Comparison of the detected species to SciFinder yielded no matches at the putative formula level, but structural similarity searches of hypothesized structures suggested 2,3,4,5-tetrachloro-6-[[[3-[[(1,1,2,2,3,3,4,4,5,5,6,6,7,7,8,8,8-heptadecafluorooctyl)sulfonyl]oxy]phenyl]amino]carbonyl]-benzoic acid (TCBA-BA-PFOS). This compound was a carboxylated version of the hypothesized structure and re-inspection of the original MS spectra revealed low abundance isotope clusters exhibiting the same chlorinated isotope pattern at m/z 873.8335 and 773.8369. It is believed that the peaks at m/z 873.8335 and 773.8369 are TCBA-BA-PFOS and a homologue containing PFHxS instead of PFOS. The originally observed peaks at m/z 829.8444 and 729.8514 are likely in-source fragments formed by decarboxylation. This is supported by the fact that the m/z 829.8444 and 873.8335 peaks co-elute and formation of the decarboxylated fragments is dependent on fragmentor voltages in the source.

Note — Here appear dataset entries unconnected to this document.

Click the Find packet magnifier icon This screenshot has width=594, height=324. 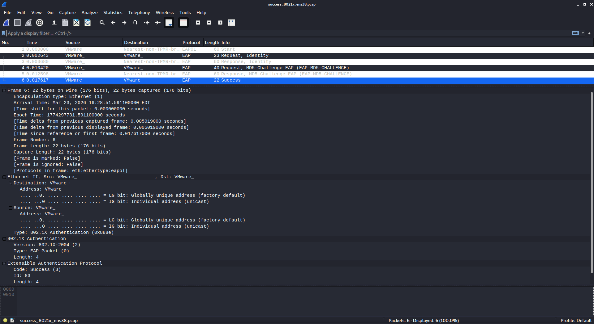pyautogui.click(x=102, y=23)
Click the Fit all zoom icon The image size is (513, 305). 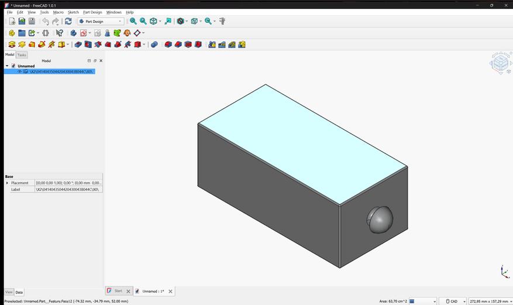point(133,21)
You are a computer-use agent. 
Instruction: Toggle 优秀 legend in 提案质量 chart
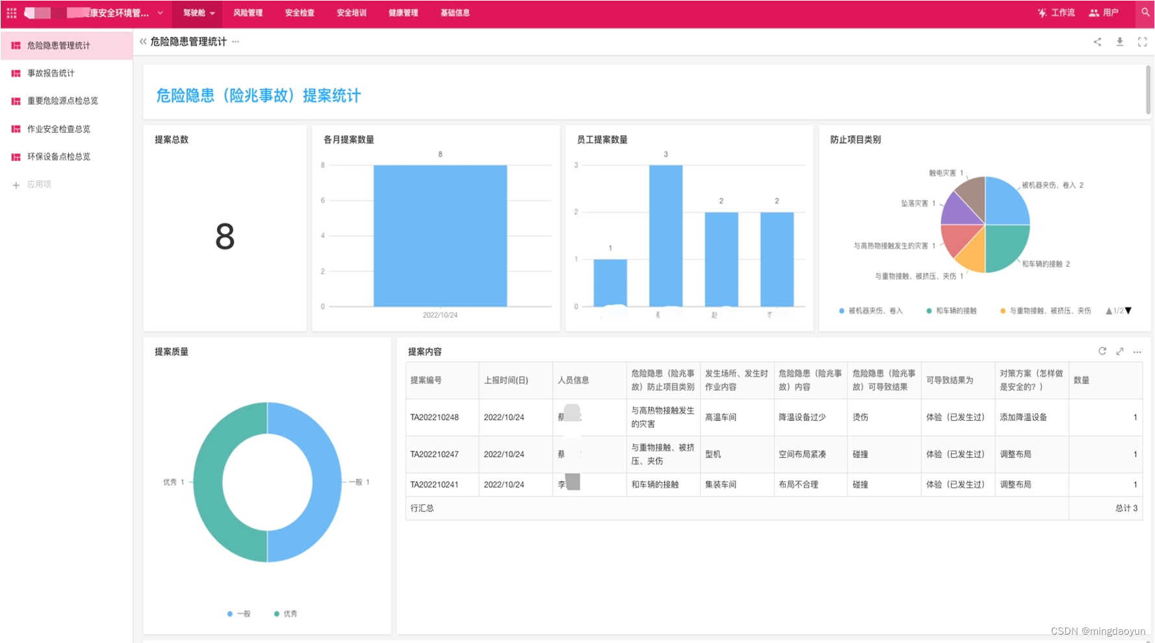pyautogui.click(x=286, y=614)
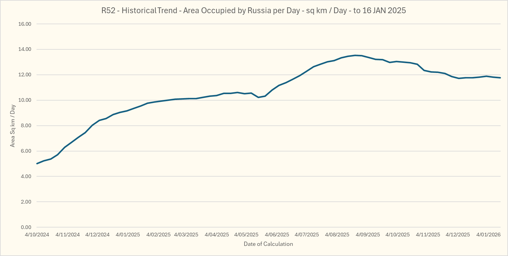
Task: Select the 4/12/2024 x-axis date label
Action: coord(97,235)
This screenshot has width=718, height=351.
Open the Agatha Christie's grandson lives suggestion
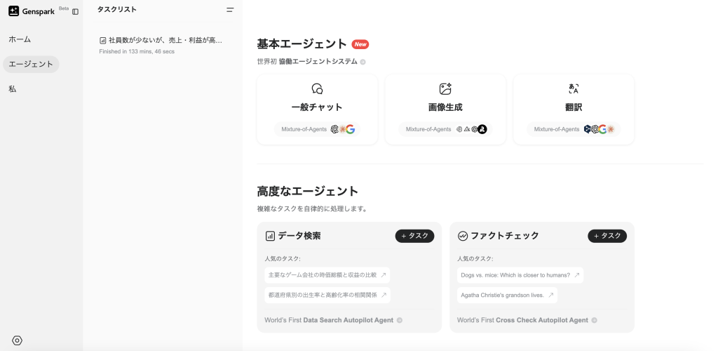coord(507,295)
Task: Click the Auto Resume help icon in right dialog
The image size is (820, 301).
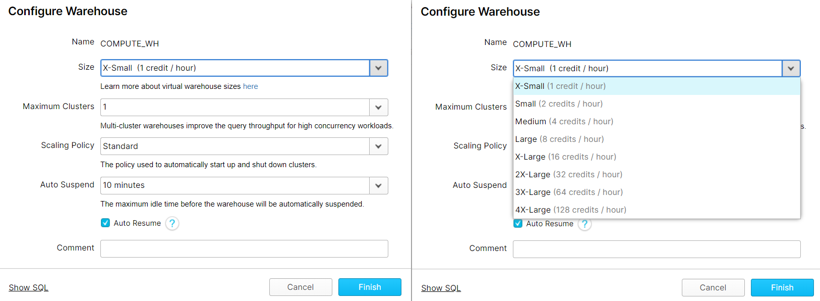Action: point(584,224)
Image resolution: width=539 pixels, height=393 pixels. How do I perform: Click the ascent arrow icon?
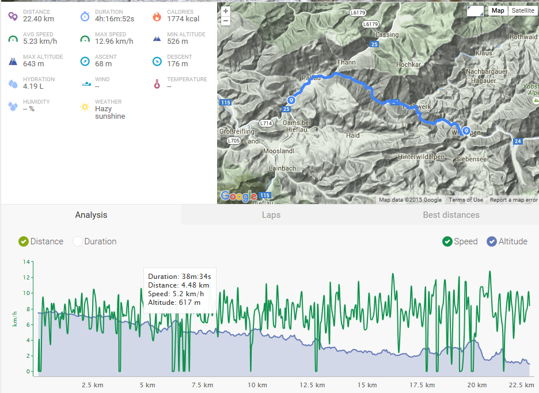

Only recently have these two compounds been reported in the literature, by Zhang et al., who described the decarboxylated version of the two compounds and arrived at their structures by very different means [29]. Zhang et al. used a GC-QTOF for analysis and selected these peaks for closer analysis based on their proximity in chemical space to well-known persistent organic pollutants (POPs) and their high abundance in SRM 2585. These compounds are listed in several patents dating as far back as 1975, assigned to Minnesota Mining and Manufacturing Co. (3M) for textile treatment [30, 31] and hairspray [32]. They are also included in patents for insecticide use by the U.S. Department of Agriculture [33] and U.S. Department of Energy [34]. They were included, along with 74 other PFAS including PFOS, in a significant new use rule in 2002 by the EPA [35]. TCBA-BA-PFOS was also listed in a 2004 UK evaluation of PFOS as “Potentially Degrading to PFOS in the Environment” [36]. A retrospective analysis of the mass spectral data from 56 dust samples from the American Healthy Homes Survey revealed that TCBA-BA-PFOS was present in 23 of the 55 samples (42%) [3]. These samples were taken in 2005–2006 and it is unclear if TCBA-BA-PFOS presence in American homes has declined along with PFOS after being phased out of production starting in 2002. It is also unclear to what extent TCBA-BA-PFOS degrades into PFOS and contributes to PFOS contamination in the environment.

3.2. Spiked SRM 2585

Of the 365 compounds spiked into Mix 505, 71 were identified by matching to an MS/MS library (5 stars), 63 were assigned the correct formula and were the top ranked compound from the Dashboard search (4 stars), and 29 were assigned the correct formula but were not the top Dashboard hit (usually second or third, 3 stars). Thus, 163 compounds were assigned correct formulas or identified by MS/MS. Accurate mass matches (i.e., within 15 ppm) for an additional 72 compounds were also observed, but these were not included in further data analysis. The analysis of the fortified ENTACT sample identified 49 compounds at the formula level or greater, a stark contrast to the 163 identified in the Mix 505 analysis (Fig. 3).

Figure 3 –

Figure 3 –

The various types of spiked samples analyzed. The sample numbers correspond to those in Table 1.The complexity and difficulty in identifying compounds decreases from left to right as does the similarity to environmental concentrations and sample type. The number of compounds in each box represents the number of correct identifications out of 365 compounds that were spiked.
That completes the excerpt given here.